(Stored data entries)

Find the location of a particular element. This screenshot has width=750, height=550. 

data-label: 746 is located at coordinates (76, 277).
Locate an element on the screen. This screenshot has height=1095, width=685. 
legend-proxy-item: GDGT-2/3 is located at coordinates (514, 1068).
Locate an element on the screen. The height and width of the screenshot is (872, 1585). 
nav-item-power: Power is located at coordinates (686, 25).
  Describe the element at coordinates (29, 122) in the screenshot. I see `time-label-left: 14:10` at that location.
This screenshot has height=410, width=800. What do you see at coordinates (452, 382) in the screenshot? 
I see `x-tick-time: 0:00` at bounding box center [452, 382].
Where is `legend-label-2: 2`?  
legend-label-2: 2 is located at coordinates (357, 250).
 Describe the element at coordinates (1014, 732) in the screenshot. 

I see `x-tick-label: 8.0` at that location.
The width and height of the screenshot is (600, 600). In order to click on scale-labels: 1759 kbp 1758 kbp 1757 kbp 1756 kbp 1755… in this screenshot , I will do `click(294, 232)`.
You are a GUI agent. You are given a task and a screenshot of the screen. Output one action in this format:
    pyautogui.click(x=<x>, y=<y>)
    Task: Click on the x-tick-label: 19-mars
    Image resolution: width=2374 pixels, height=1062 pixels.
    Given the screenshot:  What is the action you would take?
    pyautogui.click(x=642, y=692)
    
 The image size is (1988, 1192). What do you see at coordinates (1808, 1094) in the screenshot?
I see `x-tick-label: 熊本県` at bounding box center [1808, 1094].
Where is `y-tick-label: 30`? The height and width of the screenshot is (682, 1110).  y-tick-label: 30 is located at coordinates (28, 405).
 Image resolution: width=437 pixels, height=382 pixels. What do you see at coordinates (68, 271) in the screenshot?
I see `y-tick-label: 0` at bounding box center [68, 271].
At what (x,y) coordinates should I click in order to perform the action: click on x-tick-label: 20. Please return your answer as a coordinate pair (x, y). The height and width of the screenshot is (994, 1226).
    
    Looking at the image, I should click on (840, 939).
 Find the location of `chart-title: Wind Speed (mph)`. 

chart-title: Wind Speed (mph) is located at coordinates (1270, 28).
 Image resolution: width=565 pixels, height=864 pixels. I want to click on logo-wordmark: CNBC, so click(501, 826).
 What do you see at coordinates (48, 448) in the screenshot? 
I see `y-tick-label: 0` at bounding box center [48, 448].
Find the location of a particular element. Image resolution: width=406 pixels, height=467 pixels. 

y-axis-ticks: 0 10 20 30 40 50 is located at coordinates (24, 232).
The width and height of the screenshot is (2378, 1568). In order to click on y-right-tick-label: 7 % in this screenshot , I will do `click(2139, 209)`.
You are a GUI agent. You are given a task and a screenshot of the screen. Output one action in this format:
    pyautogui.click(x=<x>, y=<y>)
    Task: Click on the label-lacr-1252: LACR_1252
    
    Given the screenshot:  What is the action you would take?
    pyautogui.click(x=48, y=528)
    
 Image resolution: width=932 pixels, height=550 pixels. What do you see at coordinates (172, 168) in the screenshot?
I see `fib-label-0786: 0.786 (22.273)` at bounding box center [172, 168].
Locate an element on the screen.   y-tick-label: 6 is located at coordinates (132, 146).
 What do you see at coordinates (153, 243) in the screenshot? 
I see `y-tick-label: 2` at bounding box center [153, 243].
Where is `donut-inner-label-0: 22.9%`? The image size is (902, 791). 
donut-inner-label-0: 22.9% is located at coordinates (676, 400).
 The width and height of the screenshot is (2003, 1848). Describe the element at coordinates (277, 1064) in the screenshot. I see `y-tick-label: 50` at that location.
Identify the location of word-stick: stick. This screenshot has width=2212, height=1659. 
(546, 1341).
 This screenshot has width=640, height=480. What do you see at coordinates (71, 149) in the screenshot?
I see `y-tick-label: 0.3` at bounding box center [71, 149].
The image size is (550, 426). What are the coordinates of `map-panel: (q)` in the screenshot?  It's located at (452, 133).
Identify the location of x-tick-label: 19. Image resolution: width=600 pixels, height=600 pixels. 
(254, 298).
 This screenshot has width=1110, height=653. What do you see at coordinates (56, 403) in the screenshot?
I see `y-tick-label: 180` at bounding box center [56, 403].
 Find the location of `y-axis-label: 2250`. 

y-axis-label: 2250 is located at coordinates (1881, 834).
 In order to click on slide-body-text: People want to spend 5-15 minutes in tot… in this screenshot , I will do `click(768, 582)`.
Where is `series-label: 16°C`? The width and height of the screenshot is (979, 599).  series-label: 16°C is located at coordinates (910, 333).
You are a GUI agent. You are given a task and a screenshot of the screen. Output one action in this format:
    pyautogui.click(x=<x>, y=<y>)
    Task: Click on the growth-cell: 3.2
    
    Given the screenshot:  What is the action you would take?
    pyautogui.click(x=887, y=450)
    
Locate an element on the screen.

■ What you have to do: Rewrite every item above, putting "screen assistant" wherever "GUI agent" appears and leaving all else unchanged.

■ Written reply:
Find the location of a particular element. This screenshot has width=750, height=550. 

data-label: 746 is located at coordinates (76, 277).
Locate an element on the screen. This screenshot has height=1095, width=685. 
legend-proxy-item: GDGT-2/3 is located at coordinates (514, 1068).
Locate an element on the screen. The height and width of the screenshot is (872, 1585). 
nav-item-power: Power is located at coordinates (686, 25).
  Describe the element at coordinates (29, 122) in the screenshot. I see `time-label-left: 14:10` at that location.
This screenshot has height=410, width=800. What do you see at coordinates (452, 382) in the screenshot? 
I see `x-tick-time: 0:00` at bounding box center [452, 382].
Where is `legend-label-2: 2`?  
legend-label-2: 2 is located at coordinates (357, 250).
 Describe the element at coordinates (1014, 732) in the screenshot. 

I see `x-tick-label: 8.0` at that location.
The width and height of the screenshot is (600, 600). In order to click on scale-labels: 1759 kbp 1758 kbp 1757 kbp 1756 kbp 1755… in this screenshot , I will do `click(294, 232)`.
You are a screen assistant. You are given a task and a screenshot of the screen. Output one action in this format:
    pyautogui.click(x=<x>, y=<y>)
    Task: Click on the x-tick-label: 19-mars
    Image resolution: width=2374 pixels, height=1062 pixels.
    Given the screenshot:  What is the action you would take?
    pyautogui.click(x=642, y=692)
    
 The image size is (1988, 1192). What do you see at coordinates (1808, 1094) in the screenshot?
I see `x-tick-label: 熊本県` at bounding box center [1808, 1094].
Where is `y-tick-label: 30`? The height and width of the screenshot is (682, 1110).  y-tick-label: 30 is located at coordinates (28, 405).
 Image resolution: width=437 pixels, height=382 pixels. What do you see at coordinates (68, 271) in the screenshot?
I see `y-tick-label: 0` at bounding box center [68, 271].
At what (x,y) coordinates should I click in order to perform the action: click on x-tick-label: 20. Please return your answer as a coordinate pair (x, y). The height and width of the screenshot is (994, 1226).
    
    Looking at the image, I should click on (840, 939).
 Find the location of `chart-title: Wind Speed (mph)`. 

chart-title: Wind Speed (mph) is located at coordinates (1270, 28).
 Image resolution: width=565 pixels, height=864 pixels. I want to click on logo-wordmark: CNBC, so click(501, 826).
 What do you see at coordinates (48, 448) in the screenshot? 
I see `y-tick-label: 0` at bounding box center [48, 448].
Find the location of a particular element. Image resolution: width=406 pixels, height=467 pixels. 

y-axis-ticks: 0 10 20 30 40 50 is located at coordinates (24, 232).
The width and height of the screenshot is (2378, 1568). In order to click on y-right-tick-label: 7 % in this screenshot , I will do `click(2139, 209)`.
You are a screen assistant. You are given a task and a screenshot of the screen. Output one action in this format:
    pyautogui.click(x=<x>, y=<y>)
    Task: Click on the label-lacr-1252: LACR_1252
    
    Given the screenshot:  What is the action you would take?
    pyautogui.click(x=48, y=528)
    
 Image resolution: width=932 pixels, height=550 pixels. What do you see at coordinates (172, 168) in the screenshot?
I see `fib-label-0786: 0.786 (22.273)` at bounding box center [172, 168].
Locate an element on the screen.   y-tick-label: 6 is located at coordinates (132, 146).
 What do you see at coordinates (153, 243) in the screenshot? 
I see `y-tick-label: 2` at bounding box center [153, 243].
Where is `donut-inner-label-0: 22.9%`? The image size is (902, 791). 
donut-inner-label-0: 22.9% is located at coordinates (676, 400).
 The width and height of the screenshot is (2003, 1848). Describe the element at coordinates (277, 1064) in the screenshot. I see `y-tick-label: 50` at that location.
Identify the location of word-stick: stick. This screenshot has width=2212, height=1659. 
(546, 1341).
 This screenshot has width=640, height=480. What do you see at coordinates (71, 149) in the screenshot?
I see `y-tick-label: 0.3` at bounding box center [71, 149].
The image size is (550, 426). What are the coordinates of `map-panel: (q)` in the screenshot?  It's located at (452, 133).
Identify the location of x-tick-label: 19. Image resolution: width=600 pixels, height=600 pixels. 
(254, 298).
 This screenshot has width=1110, height=653. What do you see at coordinates (56, 403) in the screenshot?
I see `y-tick-label: 180` at bounding box center [56, 403].
 Find the location of `y-axis-label: 2250`. 

y-axis-label: 2250 is located at coordinates (1881, 834).
 In order to click on slide-body-text: People want to spend 5-15 minutes in tot… in this screenshot , I will do `click(768, 582)`.
Where is `series-label: 16°C`? The width and height of the screenshot is (979, 599).  series-label: 16°C is located at coordinates (910, 333).
You are a screen assistant. You are given a task and a screenshot of the screen. Output one action in this format:
    pyautogui.click(x=<x>, y=<y>)
    Task: Click on the growth-cell: 3.2
    
    Given the screenshot:  What is the action you would take?
    pyautogui.click(x=887, y=450)
    
Locate an element on the screen.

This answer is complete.